◆ DATA EXCERPTS
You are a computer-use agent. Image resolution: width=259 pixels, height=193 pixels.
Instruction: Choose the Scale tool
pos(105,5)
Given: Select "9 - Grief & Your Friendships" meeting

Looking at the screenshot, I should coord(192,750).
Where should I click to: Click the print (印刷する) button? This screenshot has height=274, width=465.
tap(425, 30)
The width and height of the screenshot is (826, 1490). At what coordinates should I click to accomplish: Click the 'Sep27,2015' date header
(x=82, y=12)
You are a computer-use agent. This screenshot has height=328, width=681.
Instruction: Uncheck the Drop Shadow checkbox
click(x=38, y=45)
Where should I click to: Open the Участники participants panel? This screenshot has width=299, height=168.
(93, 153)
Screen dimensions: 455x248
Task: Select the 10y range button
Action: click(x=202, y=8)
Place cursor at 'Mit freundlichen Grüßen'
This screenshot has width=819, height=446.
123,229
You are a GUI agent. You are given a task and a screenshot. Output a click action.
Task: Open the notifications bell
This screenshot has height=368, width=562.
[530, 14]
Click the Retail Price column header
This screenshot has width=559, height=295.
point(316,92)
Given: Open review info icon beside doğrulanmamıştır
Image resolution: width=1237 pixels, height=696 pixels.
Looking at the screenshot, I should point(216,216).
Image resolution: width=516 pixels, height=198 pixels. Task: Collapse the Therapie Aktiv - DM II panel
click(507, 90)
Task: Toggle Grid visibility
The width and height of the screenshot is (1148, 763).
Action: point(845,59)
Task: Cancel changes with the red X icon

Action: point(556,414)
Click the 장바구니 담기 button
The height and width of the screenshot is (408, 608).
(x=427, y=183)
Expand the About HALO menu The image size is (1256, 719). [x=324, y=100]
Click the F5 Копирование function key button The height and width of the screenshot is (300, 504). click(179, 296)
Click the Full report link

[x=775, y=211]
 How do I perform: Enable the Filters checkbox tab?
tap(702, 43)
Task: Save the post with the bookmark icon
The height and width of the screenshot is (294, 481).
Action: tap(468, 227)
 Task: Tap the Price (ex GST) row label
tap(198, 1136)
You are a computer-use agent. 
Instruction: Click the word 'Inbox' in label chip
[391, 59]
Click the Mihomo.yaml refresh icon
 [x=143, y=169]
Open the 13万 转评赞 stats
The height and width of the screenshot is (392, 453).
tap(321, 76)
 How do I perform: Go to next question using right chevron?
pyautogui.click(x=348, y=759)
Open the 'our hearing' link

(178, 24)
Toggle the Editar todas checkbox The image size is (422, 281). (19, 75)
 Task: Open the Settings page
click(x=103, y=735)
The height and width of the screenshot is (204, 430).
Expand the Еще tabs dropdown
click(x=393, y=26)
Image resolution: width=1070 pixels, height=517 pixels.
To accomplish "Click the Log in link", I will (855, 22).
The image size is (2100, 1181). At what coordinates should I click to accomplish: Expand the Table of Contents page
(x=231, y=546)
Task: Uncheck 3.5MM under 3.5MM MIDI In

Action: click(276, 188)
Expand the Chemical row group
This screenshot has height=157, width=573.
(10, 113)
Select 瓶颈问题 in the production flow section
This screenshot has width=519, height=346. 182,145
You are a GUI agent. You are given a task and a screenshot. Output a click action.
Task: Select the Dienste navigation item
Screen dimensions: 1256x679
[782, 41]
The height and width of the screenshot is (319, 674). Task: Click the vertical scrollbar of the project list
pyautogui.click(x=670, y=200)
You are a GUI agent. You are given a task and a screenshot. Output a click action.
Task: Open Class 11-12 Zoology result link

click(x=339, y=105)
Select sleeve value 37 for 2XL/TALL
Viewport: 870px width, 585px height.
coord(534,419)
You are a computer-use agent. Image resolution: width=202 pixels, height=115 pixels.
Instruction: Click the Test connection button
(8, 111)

◆ ASSIGNED TASK
Search the listing for the string "computer". Copy each line where it turns up.

◆ EXERCISE SOLUTION
You are a computer-use agent. Image resolution: width=259 pixels, height=193 pixels.
You are a computer-use agent. This screenshot has height=328, width=681.
You are a computer-use agent. 
You are a computer-use agent. Image resolution: width=202 pixels, height=115 pixels.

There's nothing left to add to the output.